Wysing Arts Centre in Cambridgeshire (its annual festival, pictured) will receive £500,000 from Freelands Foundation. Photo: Chloe Page
An ambitious new artist residency programme placing Black and Asian artists at institutions across the UK will be funded by the Freelands Foundation. The charitable arts organisation was founded by Elisabeth Murdoch, the daughter of the media mogul Rupert Murdoch, in 2015. Under the plan, the UAL Decolonising Arts Institute (University of the Arts London) will receive £300,000 toward its three-year 20/20 programme, whereby 20 artists of colour will be based at organisations across the UK producing new commissions for permanent collections.
Project partners include the Hepworth Wakefield, the Box in Plymouth, Mima in Middlesbrough, Kelvingrove Art Gallery and Museum in Glasgow, and Kettle’s Yard in Cambridge.
“The 20/20 programme will embed Black and [Asian] artists permanently in our public collections, expand understandings of why and for whom collections exist, and reshape the landscape of commissioning, collecting and exhibiting in Britain,” says the foundation. “Following an extraordinary 18 months, 20/20 is a response to urgent calls for art world actions to follow words and gestures, and move ‘Beyond the Black Square’ [shown on Instagram last year],” says susan pui san lok, the director of the UAL Decolonising Arts Institute.

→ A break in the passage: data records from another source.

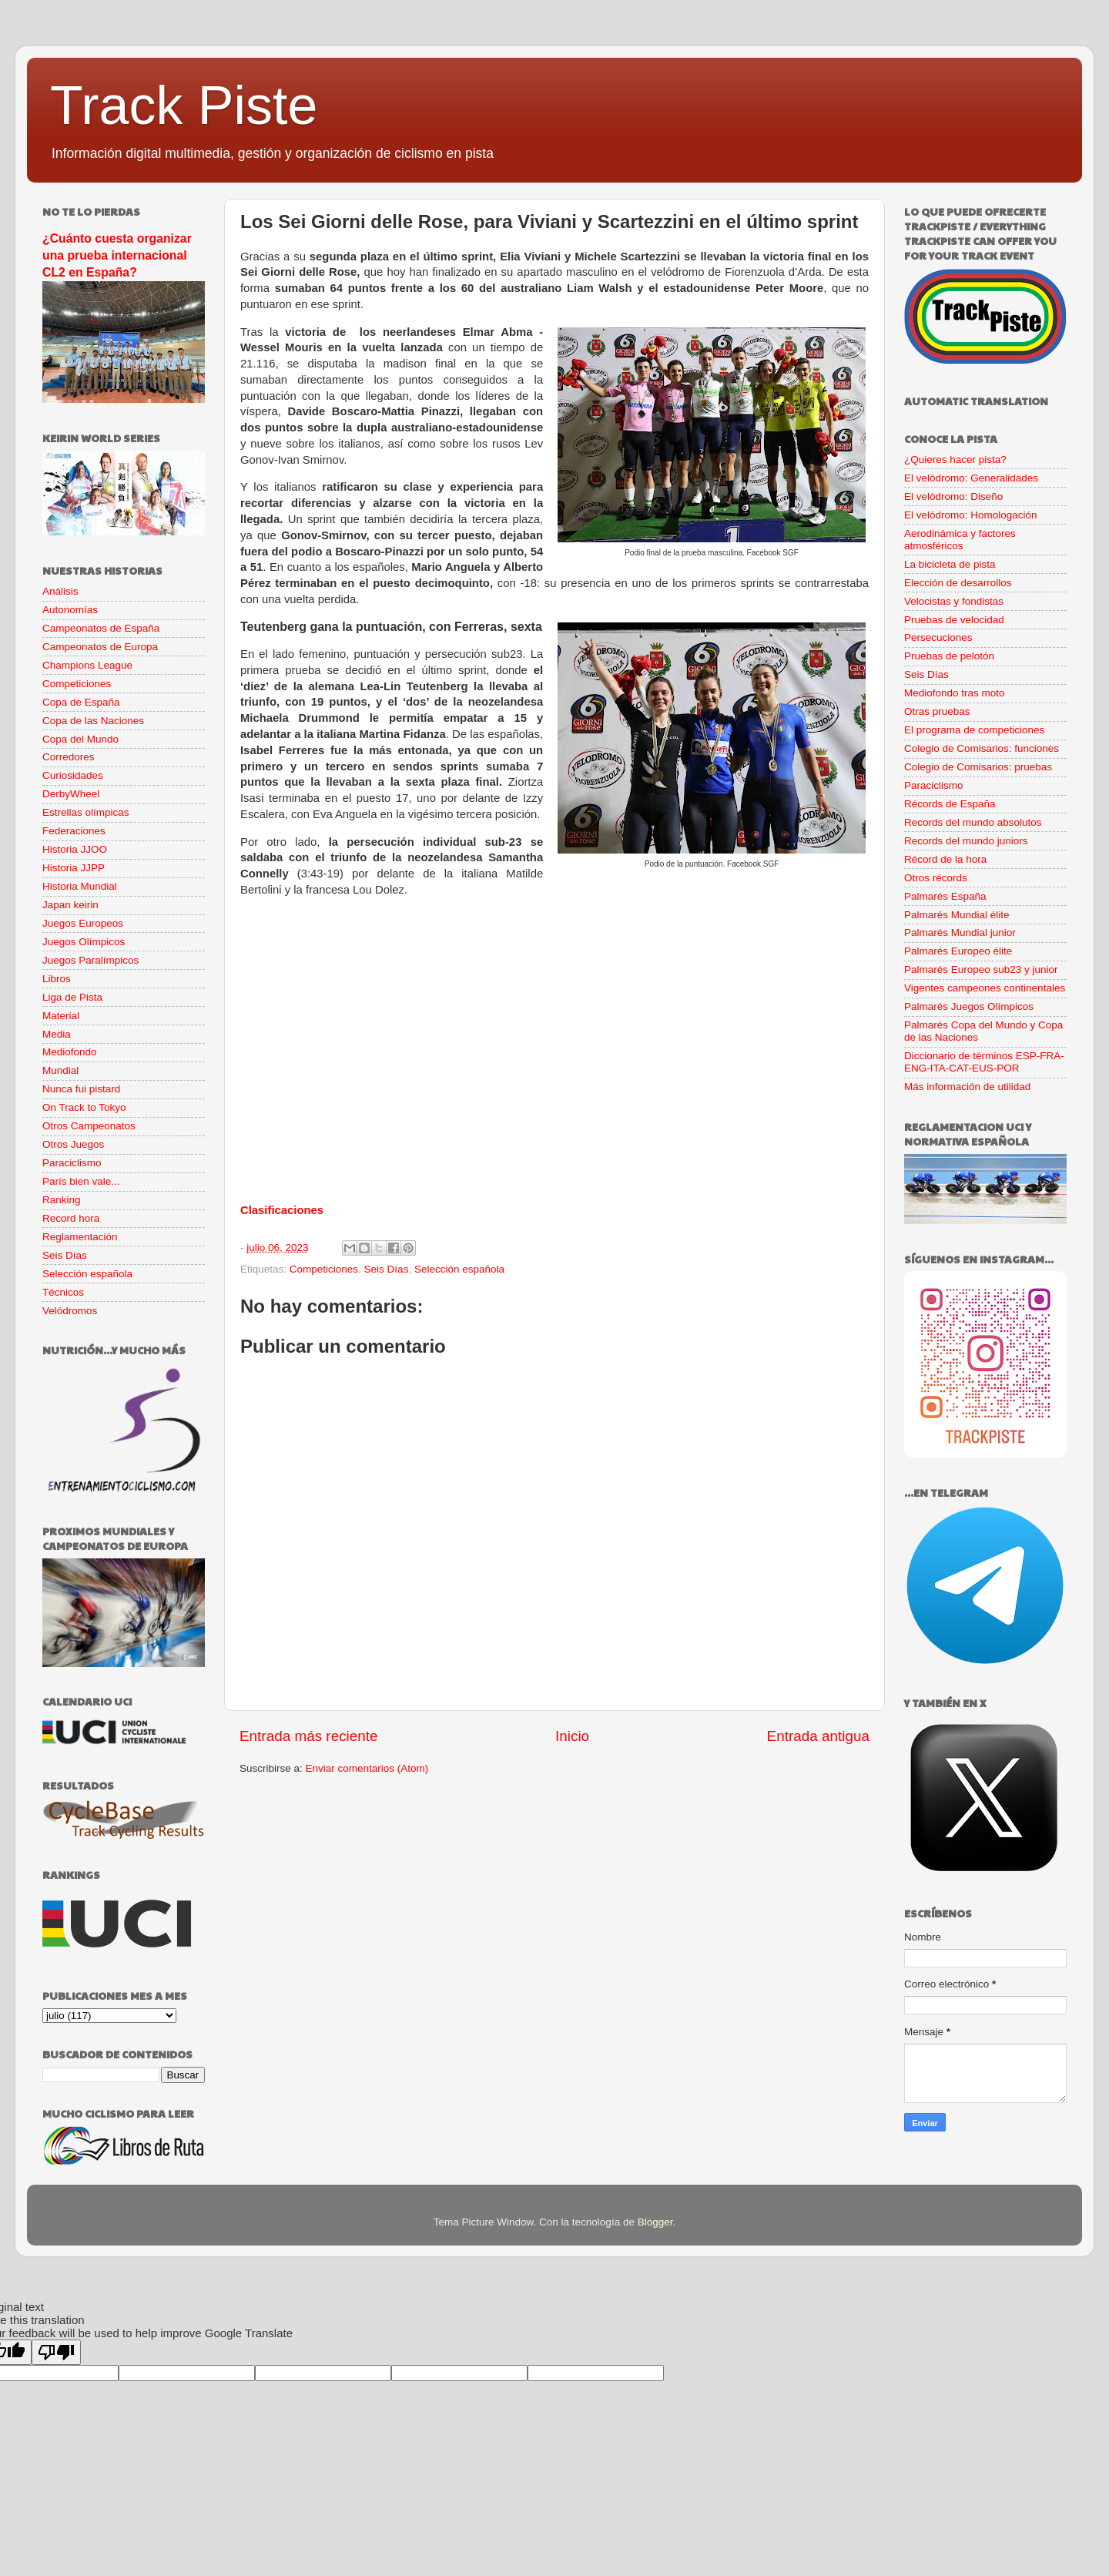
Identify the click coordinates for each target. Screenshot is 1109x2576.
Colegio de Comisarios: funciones (981, 748)
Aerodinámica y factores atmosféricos (960, 540)
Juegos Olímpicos (83, 942)
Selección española (459, 1269)
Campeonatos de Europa (100, 646)
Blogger (655, 2222)
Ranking (61, 1200)
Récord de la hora (945, 859)
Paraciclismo (72, 1163)
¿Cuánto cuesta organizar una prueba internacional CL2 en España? (117, 255)
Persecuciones (938, 637)
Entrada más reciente (309, 1736)
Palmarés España (945, 896)
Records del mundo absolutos (973, 822)
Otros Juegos (73, 1144)
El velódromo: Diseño (953, 496)
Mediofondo (69, 1052)
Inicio (572, 1736)
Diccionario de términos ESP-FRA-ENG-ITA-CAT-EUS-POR (984, 1062)
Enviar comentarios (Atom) (367, 1768)
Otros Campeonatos (89, 1126)
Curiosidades (72, 775)
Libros (56, 978)
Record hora (70, 1218)
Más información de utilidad (967, 1086)
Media (56, 1034)
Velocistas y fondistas (953, 601)
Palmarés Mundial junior (960, 932)
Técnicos (63, 1292)
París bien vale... (81, 1181)
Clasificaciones (281, 1210)
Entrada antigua (818, 1736)
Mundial (60, 1070)
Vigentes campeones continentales (984, 988)
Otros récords (935, 878)
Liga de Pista (72, 997)
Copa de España (81, 702)
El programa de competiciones (974, 730)
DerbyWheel (70, 794)
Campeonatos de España (100, 628)
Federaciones (74, 831)
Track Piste (183, 105)
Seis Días (386, 1269)
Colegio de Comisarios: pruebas (978, 767)
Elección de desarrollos (958, 583)
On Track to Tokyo (84, 1107)
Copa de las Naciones (93, 720)
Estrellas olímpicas (85, 812)
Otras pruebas (937, 711)
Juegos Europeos (82, 923)
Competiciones (324, 1269)
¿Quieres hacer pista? (955, 459)
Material (60, 1015)
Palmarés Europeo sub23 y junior (981, 969)
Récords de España (950, 804)
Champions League (87, 665)
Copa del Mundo (80, 739)
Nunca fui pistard (81, 1089)
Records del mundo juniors (966, 841)
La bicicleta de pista (950, 564)
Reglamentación (80, 1237)
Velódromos (69, 1311)
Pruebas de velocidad (954, 620)
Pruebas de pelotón (949, 656)
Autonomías (70, 609)
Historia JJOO (74, 849)
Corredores (68, 757)
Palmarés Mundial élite (957, 915)
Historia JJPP (73, 868)
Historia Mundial (79, 886)
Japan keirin (70, 905)
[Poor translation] (56, 2352)
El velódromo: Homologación (970, 515)
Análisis (60, 591)
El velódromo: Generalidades (971, 478)
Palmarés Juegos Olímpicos (969, 1006)
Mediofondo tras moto (954, 693)
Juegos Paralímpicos (90, 960)
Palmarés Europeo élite (958, 951)
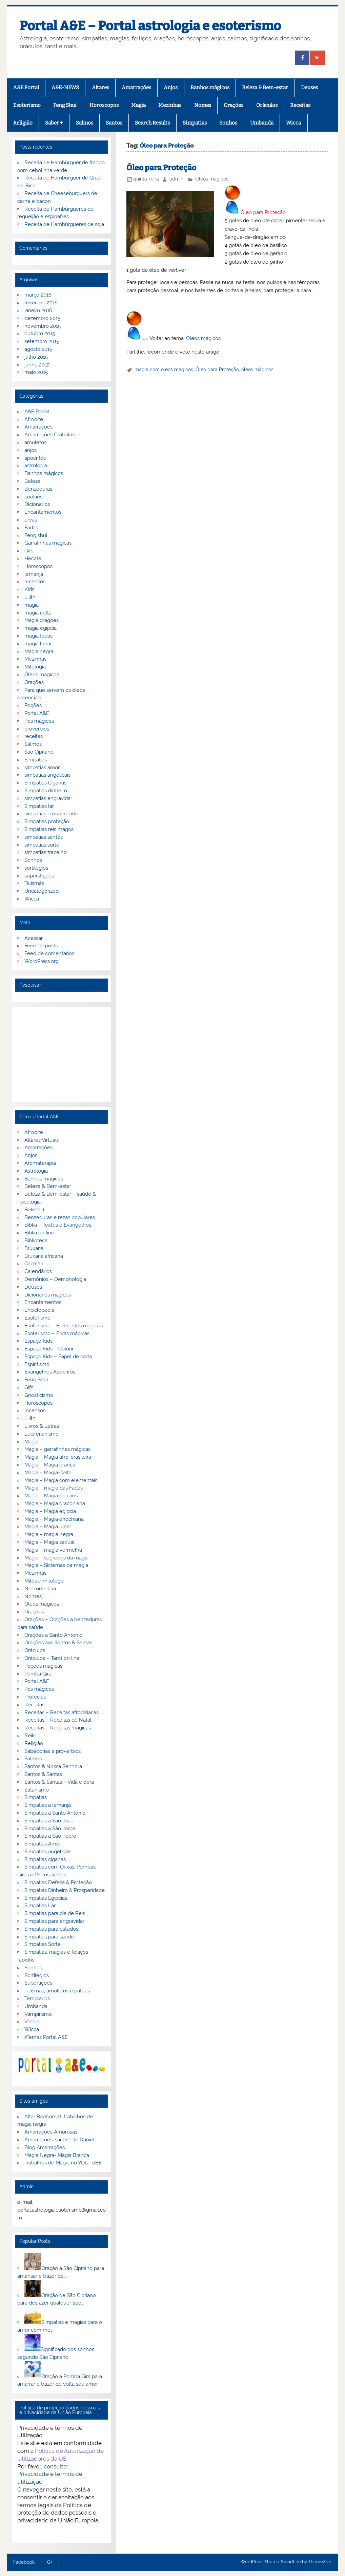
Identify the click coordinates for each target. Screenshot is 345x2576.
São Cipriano (39, 752)
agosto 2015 (38, 349)
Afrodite (33, 419)
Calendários (38, 1271)
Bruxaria (33, 1248)
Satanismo (36, 1790)
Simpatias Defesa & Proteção (58, 1882)
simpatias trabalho (45, 852)
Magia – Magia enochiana (54, 1519)
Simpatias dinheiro (45, 791)
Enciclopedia (39, 1310)
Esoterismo (27, 105)
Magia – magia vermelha (53, 1550)
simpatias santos (43, 837)
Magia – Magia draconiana (54, 1503)
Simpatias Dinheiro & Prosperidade (64, 1890)
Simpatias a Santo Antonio (54, 1813)
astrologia (35, 465)
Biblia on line (39, 1233)
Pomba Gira (38, 1674)
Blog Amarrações (44, 2147)
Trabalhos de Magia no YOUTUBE (63, 2163)
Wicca (293, 123)
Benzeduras (38, 489)
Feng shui (35, 535)
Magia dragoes (41, 620)
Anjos (171, 87)
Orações (233, 105)
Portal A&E (36, 713)
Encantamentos (42, 512)
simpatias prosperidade (51, 814)
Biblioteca (35, 1240)
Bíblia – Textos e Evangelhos (57, 1225)
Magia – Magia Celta (48, 1473)
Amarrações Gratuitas (49, 435)
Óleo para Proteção (161, 167)
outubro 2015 (39, 333)
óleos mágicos (257, 369)
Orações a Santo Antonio (53, 1635)
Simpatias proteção (46, 821)
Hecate (32, 558)
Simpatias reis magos (49, 829)
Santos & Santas (43, 1774)
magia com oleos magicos (164, 369)
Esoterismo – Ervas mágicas (56, 1333)
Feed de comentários (49, 953)
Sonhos (228, 123)
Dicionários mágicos (47, 1295)
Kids (29, 589)
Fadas (31, 528)
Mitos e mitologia (44, 1581)
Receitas (300, 105)
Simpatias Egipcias (45, 1898)
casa (306, 290)
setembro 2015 (41, 341)
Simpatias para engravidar (54, 1921)
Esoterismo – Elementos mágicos (63, 1326)
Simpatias (195, 123)
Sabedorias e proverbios (52, 1751)
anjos (30, 450)
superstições (39, 876)
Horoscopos (104, 105)
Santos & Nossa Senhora (53, 1766)
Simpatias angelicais (47, 1852)
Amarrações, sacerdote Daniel (59, 2140)
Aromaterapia (40, 1163)
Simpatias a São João (49, 1821)
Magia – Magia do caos (51, 1496)
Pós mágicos (39, 721)
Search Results (152, 123)
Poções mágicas (43, 1666)
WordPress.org (41, 961)
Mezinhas (169, 105)
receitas (33, 736)
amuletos (35, 442)
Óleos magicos (211, 179)
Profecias (35, 1697)
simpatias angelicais (47, 775)
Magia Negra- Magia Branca (56, 2155)
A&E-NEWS (65, 87)
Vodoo (32, 2022)
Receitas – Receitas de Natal (58, 1720)
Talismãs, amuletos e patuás (57, 1991)
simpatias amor (42, 767)
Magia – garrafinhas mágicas (57, 1449)
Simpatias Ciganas (45, 783)
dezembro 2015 (42, 318)
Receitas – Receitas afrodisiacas (61, 1712)
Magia (138, 105)
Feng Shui (65, 105)
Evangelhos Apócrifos (49, 1372)
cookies (33, 497)
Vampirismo (38, 2014)
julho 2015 (36, 357)
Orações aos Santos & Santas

Meanwhile, Wysing Arts Centre in Cambridgeshire will receive £500,000 from the same foundation for a ten-year artist development programme known as the Syllabus. “Ten artists from diverse and under-represented backgrounds will undertake an ambitious programme delivered across a nationwide network of eight art organisations," says a press statement. 
Over a decade, the programme will incorporate mentoring and “peer networking”, enabling artists from low-income backgrounds and ethnic minority groups to establish themselves in the culture sector.
The artist John Akomfrah is on the Freelands Foundation diversity panel that reviewed the proposals for both projects; other members include Melanie Keen, the director of the Wellcome Collection, and the artist Hardeep Pandhal.
The UK advocacy group the Museums Association (MA), has also issued guidance supporting decolonisation in museums, covering areas such as collaboration, collections, and workforce issues.
The document outlines “decolonising principles”, stressing that “decolonising museums is an ethical commitment”. Under the heading “challenge neutrality”, for instance, the guidance states that “museums are not neutral and never have been. The notion of neutrality maintains power and silences the experiences and histories of many.”
The MA has also launched an accompanying Decolonisation Confidence and Skills programme with funding from a consortium of four organisations: Art Fund, the John Ellerman Foundation, the Esmée Fairbairn Foundation and the Paul Hamlyn Foundation.